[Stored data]
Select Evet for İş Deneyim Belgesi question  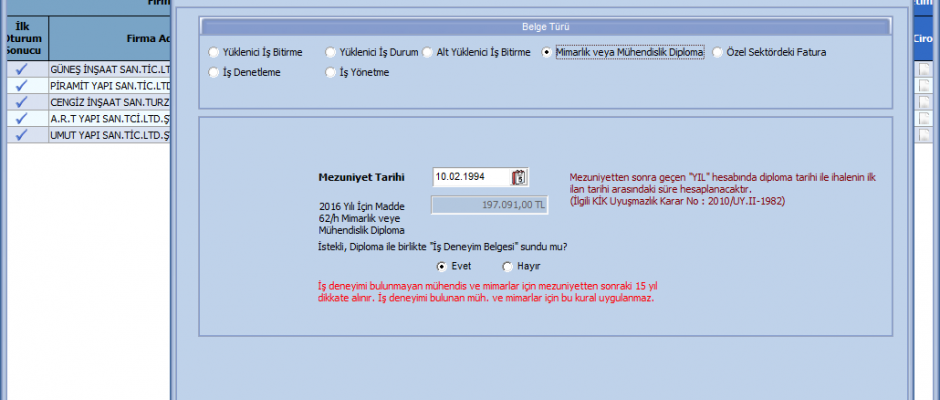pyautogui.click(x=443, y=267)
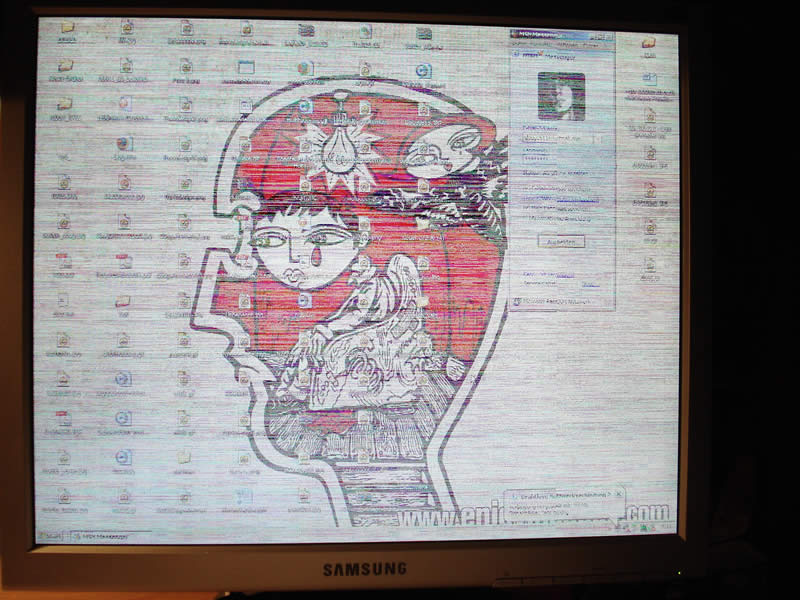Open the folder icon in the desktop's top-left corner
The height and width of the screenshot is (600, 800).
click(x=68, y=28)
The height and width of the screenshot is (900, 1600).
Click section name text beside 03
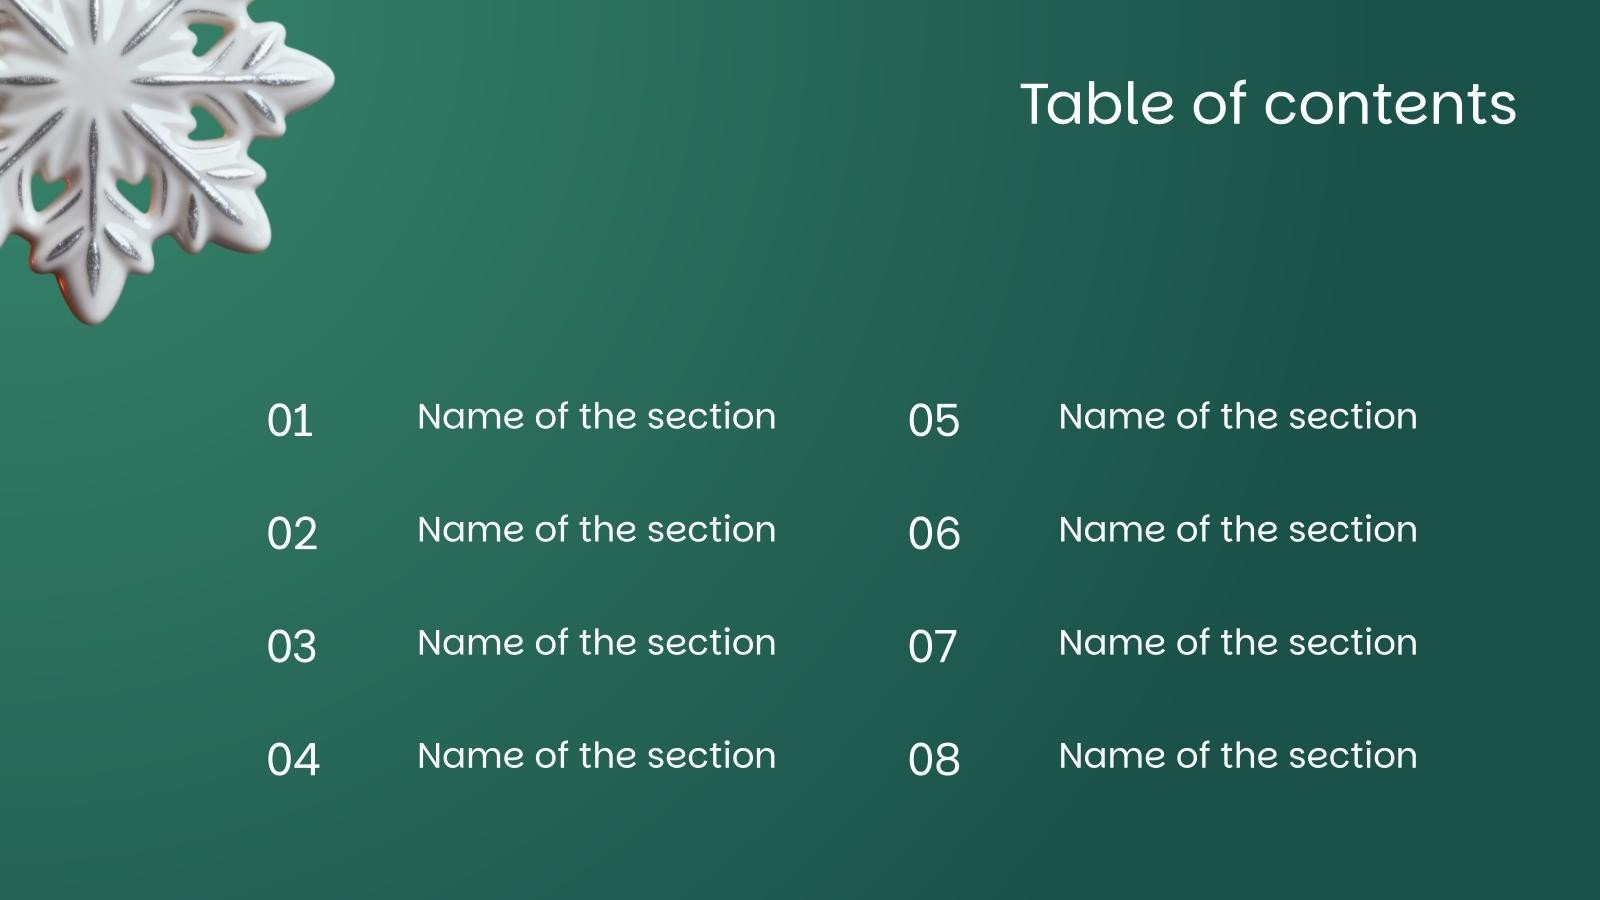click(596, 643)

* INSTRUCTIONS FOR THE TASK: Pictures stay out of the copy. Reproduce exactly the lines from the one containing "The height and width of the screenshot is (900, 1600)." through the last line of the records above, both included.

* TASK ANSWER:
The height and width of the screenshot is (900, 1600).
Click section name text beside 03
click(596, 643)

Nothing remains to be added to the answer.